Quanto custa em Belo Horizonte

O custo depende do porte da instituição, do número de pontos de utilização, da quantidade de gases e da complexidade da rede. Dessa forma, costuma ser contratado junto à validação completa ou à manutenção da rede.

Escopo Referência de orçamento*
Teste em clínica / consultório Conforme nº de pontos
Validação de rede hospitalar Sob diagnóstico técnico
Teste + laudo com ART Sob vistoria

*Valores dependem de avaliação técnica da rede e do número de gases.

Quem pode emitir o laudo

Somente engenheiro habilitado e registrado no CREA-MG, por meio de ART. Assim, instaladores e técnicos executam serviços, mas não têm atribuição para assinar o laudo reconhecido pela ANVISA e pelos órgãos de acreditação.

Cuidados no teste de estanqueidade de gases medicinais

Primeiramente, isole o setor da rede a ser testado, pois a continuidade assistencial não pode ser comprometida.

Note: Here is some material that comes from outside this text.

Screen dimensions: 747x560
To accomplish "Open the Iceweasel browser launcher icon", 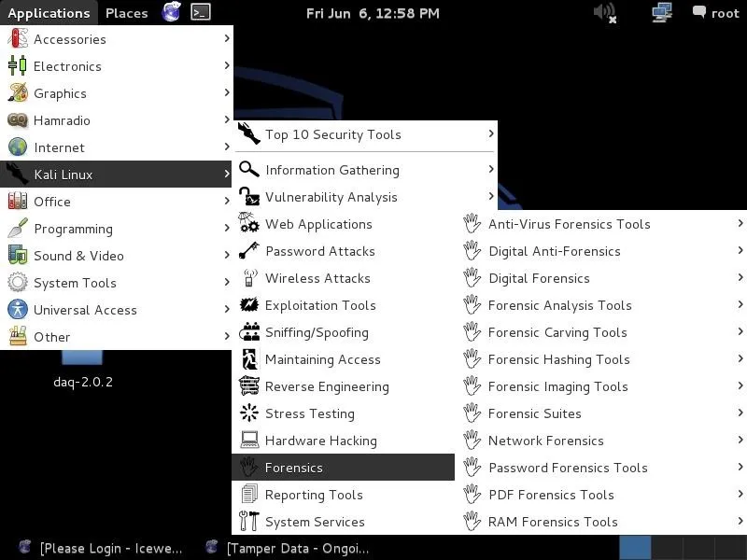I will 171,12.
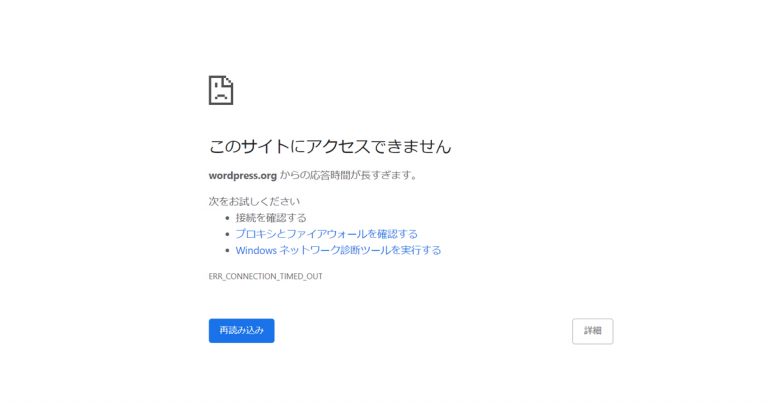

Além disso, utilize gás inerte adequado para o ensaio, já que o oxigênio exige cuidados específicos. Por outro lado, não aceite laudos sem rastreabilidade dos instrumentos. Igualmente, confirme a conformidade com a ABNT NBR 12188. Em seguida, registre a pressão durante todo o período de observação. Ademais, exija o laudo com ART do engenheiro responsável. Analogamente, por fim, arquive a documentação, porque ela é auditada em acreditações hospitalares. Dessa forma, a rede de gases medicinais fica segura e conforme.

Cuidados no teste de estanqueidade de gases medicinais

Primeiramente, isole o setor da rede a ser testado, pois a continuidade assistencial não pode ser comprometida. Além disso, utilize gás inerte adequado para o ensaio, já que o oxigênio exige cuidados específicos. Por outro lado, não aceite laudos sem rastreabilidade dos instrumentos. Igualmente, confirme a conformidade com a ABNT NBR 12188. Em seguida, registre a pressão durante todo o período de observação. Ademais, exija o laudo com ART do engenheiro responsável. Por fim, arquive a documentação, porque ela é auditada em acreditações hospitalares. Dessa forma, a rede de gases medicinais fica segura e conforme.

Perguntas frequentes

Quem pode emitir o laudo de gases medicinais?

Somente engenheiro registrado no CREA, por meio de ART. Ou seja, é o documento aceito pela ANVISA e em processos de acreditação hospitalar.

Qual norma rege os gases medicinais?

Principalmente a ABNT NBR 12188 e a RDC 50 da ANVISA, além de normas complementares para cada gás.

Com que frequência a rede deve ser testada?

Na instalação, após ampliações ou reformas, e periodicamente conforme a política de manutenção e as exigências de acreditação.

O que é cruzamento de gases?

É quando um ponto entrega um gás diferente do previsto — falha crítica que o teste de identificação previne.

O laudo serve para acreditação hospitalar?

Sim, o laudo com ART integra a documentação exigida na acreditação ONA e em auditorias da ANVISA.

Conclusão

O teste de estanqueidade em gases medicinais e o laudo com ART são a garantia de que a rede hospitalar entrega gases puros, na pressão correta e com segurança para o paciente. Ademais, por fim, em instituições de saúde, essa conformidade é inegociável e exige engenheiro responsável.

A Engethink Engenharia executa projeto, validação, teste de estanqueidade e laudo de redes de gases medicinais em Belo Horizonte, com engenheiro responsável e ART. Solicite uma vistoria técnica.